14. Electrical outlets
Although we have covered this above, don’t forget to check if the kitchen has sockets for your refrigerator, deep freezer, microwave etc.
Additional electrical outlets are also required to plug in other kitchen appliances like juicers, sandwich makers and toasters. Don’t forget to note down the total number of outlets in your checklist for property inspection.
15. Closets and shelves
If there is a walk-in closet in the rental property you are inspecting, remember to step inside and check for mould and mildew. If the closets are simply built-in, open and close every cabinet and check if the locks are working properly. Again, you need to make sure there is enough closet space for you to place your clothes and other accessories in.
16. Natural light
Carry out your house inspection during the day to see if it receives ample sunlight. You also need to check if the property is well-lit during the day hours, particularly the hallways, living area and bedrooms.
Perhaps the easiest way to figure out if the plumbing in your next rental property is up-to-date is by flushing the toilet. If it works perfectly and the pipes do not make any weird sound, things might not be too bad.
When it comes to the shower area or the bathtub, check if the drains are clogged and whether the faucets are in working order. Don’t forget to quickly check if the pipe under the sink is leaking.
Usually, we don’t pay attention to the things that are not immediately visible, even though it’s those things that have the potential to cause the most damage. However, keep a house inspection checklist on hand so you don’t miss any of these things.
18. Parking Space
This is one of the most important yet widely ignored parts of any house inspection checklist.
It’s great if the house you are inspecting comes with a parking garage or a designated parking space. However, in case it doesn’t, ask the landlord where you can park your car and make sure the area is well-lit and secure.

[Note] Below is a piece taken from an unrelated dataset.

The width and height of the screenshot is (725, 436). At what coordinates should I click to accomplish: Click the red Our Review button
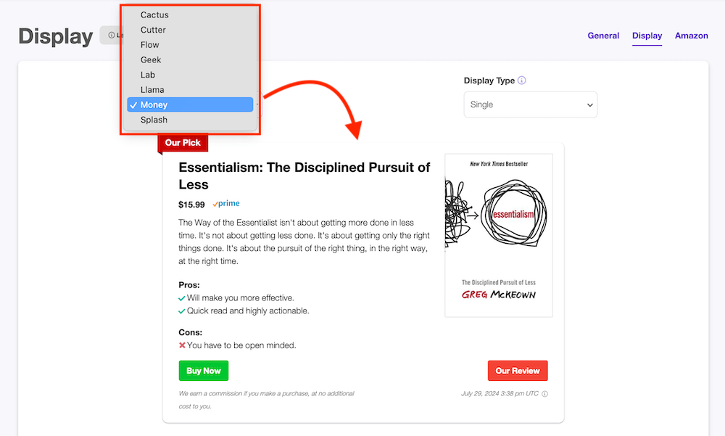[518, 371]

Dealing with noisy neighbours, particularly those who have been living in the same neighbourhood for quite some time and are pretty set in their ways, can be a headache.
Therefore, in order to determine if it tends to get noisy around the property, visit it several times at different hours. You can also take a walk through the neighbourhood. If there are any concerns, make a note on your property inspection checklist and discuss them with the landlord.
Apart from making sure the neighbourhood is secure and all the locks on your door work perfectly, you can also invest in an alarm system. If that’s not a possibility, ask the landlord about the possible security measures, like hiring a guard or installing a CCTV camera.
This house inspection checklist is to ensure you don’t miss out on any important details before signing the rental agreement. Interestingly, it will also give you a good idea of what kind of relationship you’ll have with your future landlord.